[Pixel coordinate grounding data]
—————
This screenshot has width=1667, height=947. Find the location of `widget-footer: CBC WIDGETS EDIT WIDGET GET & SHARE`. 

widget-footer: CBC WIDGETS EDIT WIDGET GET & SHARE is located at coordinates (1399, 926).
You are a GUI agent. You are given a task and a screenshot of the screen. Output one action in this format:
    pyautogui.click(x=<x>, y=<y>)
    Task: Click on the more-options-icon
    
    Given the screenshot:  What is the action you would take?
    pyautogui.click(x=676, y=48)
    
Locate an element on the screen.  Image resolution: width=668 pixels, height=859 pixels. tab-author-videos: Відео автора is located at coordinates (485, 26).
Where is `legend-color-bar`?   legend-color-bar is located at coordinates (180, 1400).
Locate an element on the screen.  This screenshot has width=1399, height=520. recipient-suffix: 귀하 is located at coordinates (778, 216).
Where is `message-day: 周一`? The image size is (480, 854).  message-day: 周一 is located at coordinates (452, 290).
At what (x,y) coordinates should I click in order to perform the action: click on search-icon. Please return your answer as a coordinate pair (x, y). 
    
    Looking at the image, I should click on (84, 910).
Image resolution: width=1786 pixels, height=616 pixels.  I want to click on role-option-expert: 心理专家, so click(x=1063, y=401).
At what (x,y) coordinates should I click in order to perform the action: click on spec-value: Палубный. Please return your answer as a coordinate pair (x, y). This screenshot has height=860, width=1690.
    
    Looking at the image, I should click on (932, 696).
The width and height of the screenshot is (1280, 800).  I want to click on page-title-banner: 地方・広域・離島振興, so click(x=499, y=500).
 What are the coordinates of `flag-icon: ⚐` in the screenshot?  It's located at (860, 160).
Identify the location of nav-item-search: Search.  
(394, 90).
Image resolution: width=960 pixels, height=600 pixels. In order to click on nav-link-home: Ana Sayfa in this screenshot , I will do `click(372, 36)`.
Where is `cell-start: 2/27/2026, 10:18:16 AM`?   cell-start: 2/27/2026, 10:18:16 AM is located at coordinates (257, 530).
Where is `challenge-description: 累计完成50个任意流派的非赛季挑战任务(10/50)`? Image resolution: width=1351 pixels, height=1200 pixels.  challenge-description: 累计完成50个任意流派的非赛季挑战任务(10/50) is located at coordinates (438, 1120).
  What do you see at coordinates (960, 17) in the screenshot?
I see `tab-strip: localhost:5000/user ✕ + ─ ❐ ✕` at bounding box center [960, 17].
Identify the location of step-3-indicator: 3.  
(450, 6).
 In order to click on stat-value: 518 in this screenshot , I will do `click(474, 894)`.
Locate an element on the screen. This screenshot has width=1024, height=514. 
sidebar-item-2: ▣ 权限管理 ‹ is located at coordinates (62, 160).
—————
** Exercise details **
Could you put the records into a two-column CSV with the headers input and output, starting at the beginning of the records and stopping after the line that contains "widget-footer: CBC WIDGETS EDIT WIDGET GET & SHARE is"? Give one row per record, with each field in quotation marks and any line breaks replaced by spaces.

** Final answer **
input,output
"This screenshot has width=1667, height=947. Find the location of `widget-footer: CBC WIDGETS EDIT WIDGET GET & SHARE`.","widget-footer: CBC WIDGETS EDIT WIDGET GET & SHARE is located at coordinates (1399, 926)."